╭─ Extract provided

To be fair, the government soon realized that they had made a mistake and quickly rectified their momentary lapse in judgement. Evidently, during hairstyling, social distancing is impossible, even in the case of a hairdresser with exceptionally long arms. The decree was thus modified and hairdressers were regarded as superfluous. Although in this case, the government made the right choice, in doing so, they condemned the Spanish population to an endless number of bad-hair days.

After one month of confinement without access to a barber or beauty salon, everyone is beginning to look somewhat strange. In virtual encounters on Zoom or Skype, one of the first things said when faces appear on the screen is “Look at my hair. Isn’t it awful? ”. This comment is usually accompanied by resigned laughter interspersed with a sigh or two. However, the underlying feeling is not despair, far from it. Bad hair has become a symbol of pride and perseverance.

My neighborhood is now populated with women who have tri-color shaggy locks and with men who no longer care that they are balding. Some have even braided the little hair that they still have left or have finally taken the decision to become proudly bald and have shaved their head. Others have cut their own hair. The results depend on the innate talent of the self-hair-stylist. Cutting one’s own hair is like pruning bonsais. One must have infinite patience tempered with Zen and a dose of mindfulness. I am told that the results improve with practice.

In times of coronavirus, people with normal hair are viewed with suspicion. Anyone that appears with their hair trimmed and styled must justify it in some way. It is like being well fed in times of famine. In the grocery line, such people are interrogated and asked why they look so well-groomed. (Everyone, of course, thinks the worst.) Usually, the excuse is that a family member works or used to work in a hair salon. Others say that they have followed one of the many tutorials on Internet on how to cut bangs or color hair. But no one believes them. Everyone thinks that they are lying, and they are probably right.

Those of us who have weird hair with a few inches of grey roots feel like heroes because this reflects that we have adhered to the rules, have not cheated, and are stoically suffering the consequences. A strange coronavirus hairdo is a badge of courage. It signifies that we are capable of weathering all the bad hair days that fate has thrown at us,

According to the Cambridge Dictionary, a bad hair day involves much more than merely having bad hair. It is “a day when you feel that you do not look attractive, especially because of your hair, and everything seems to go wrong”.

╰─
╭─ Raw data

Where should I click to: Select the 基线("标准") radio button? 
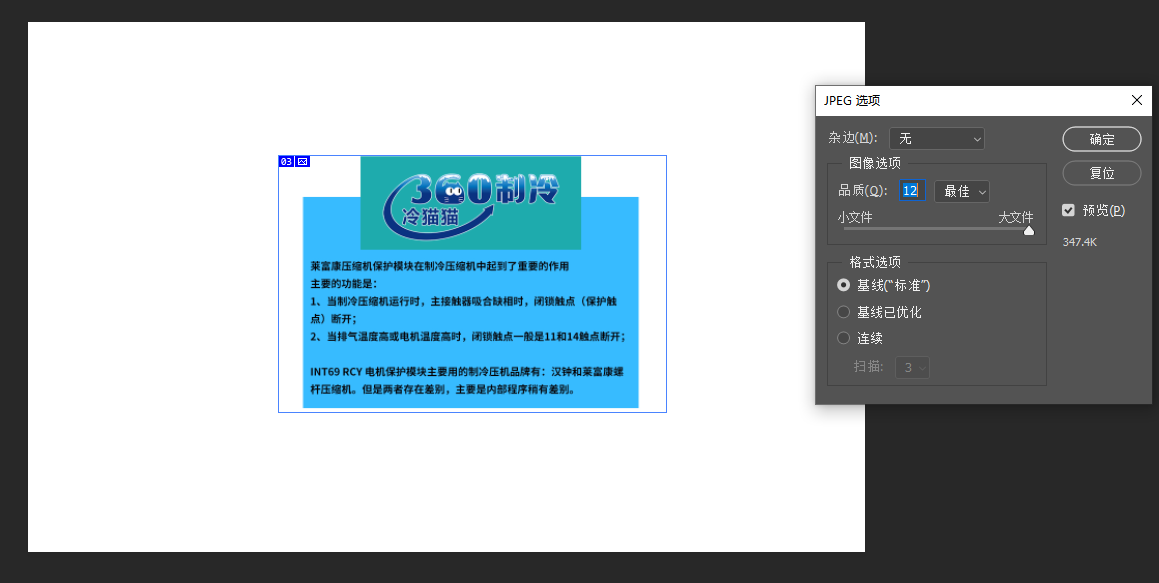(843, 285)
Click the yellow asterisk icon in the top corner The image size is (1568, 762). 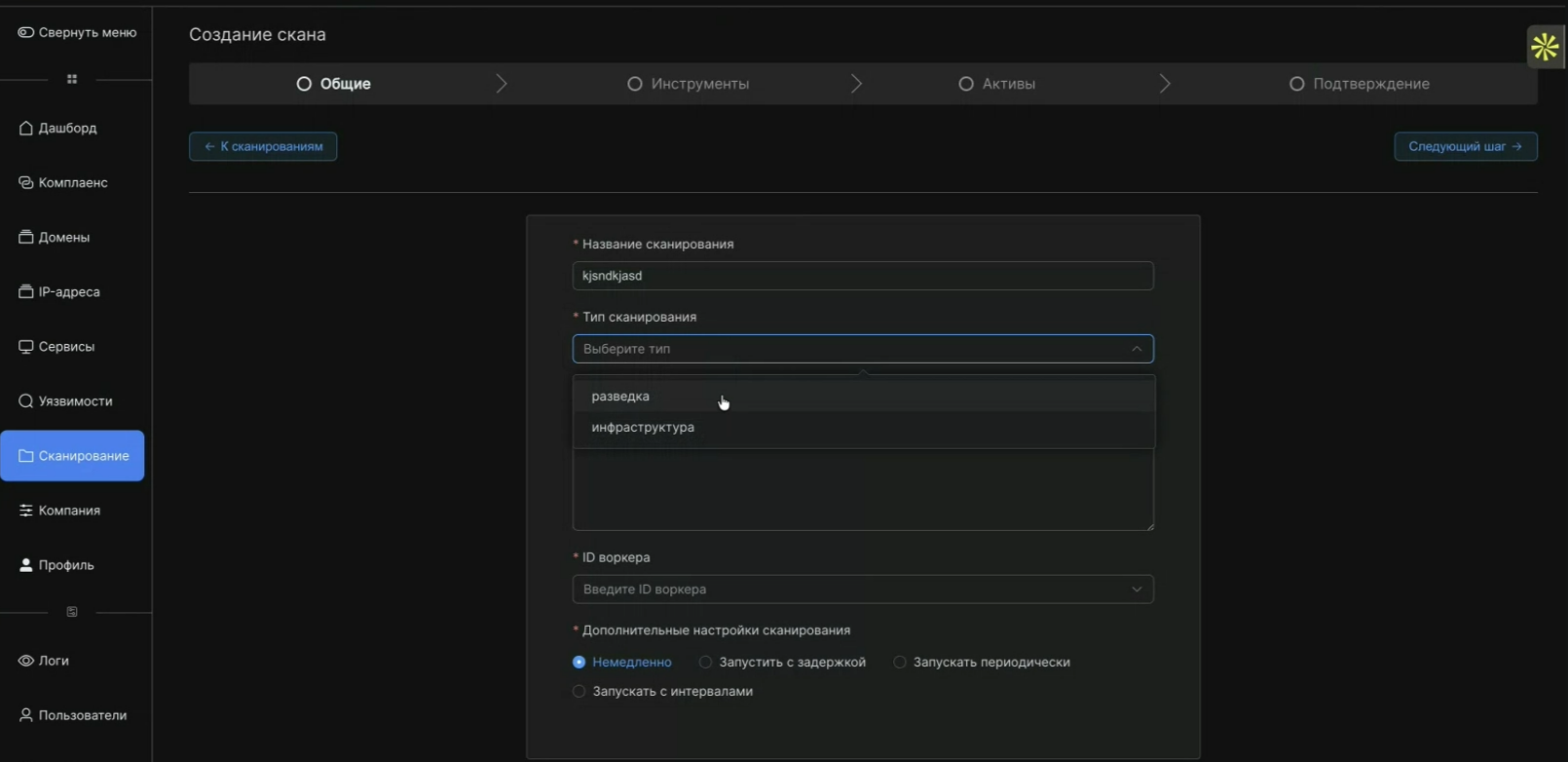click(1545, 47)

╰─

## Task requirements
1 – Name everything that, according to the piece on coronavirus hair, weird hair with a few inches of grey roots reflects about those who have it.
2 – From the piece on coronavirus hair, rewrite the part that opens with the words "After one month" and closes with "pride and perseverance.", putting "terrible" in place of "awful".
The listing has no connection to the piece on coronavirus hair.

## Task results
1 –
- They have adhered to the rules.
- They have not cheated.
- They are stoically suffering the consequences.

2 –
After one month of confinement without access to a barber or beauty salon, everyone is beginning to look somewhat strange. In virtual encounters on Zoom or Skype, one of the first things said when faces appear on the screen is “Look at my hair. Isn’t it terrible? ”. This comment is usually accompanied by resigned laughter interspersed with a sigh or two. However, the underlying feeling is not despair, far from it. Bad hair has become a symbol of pride and perseverance.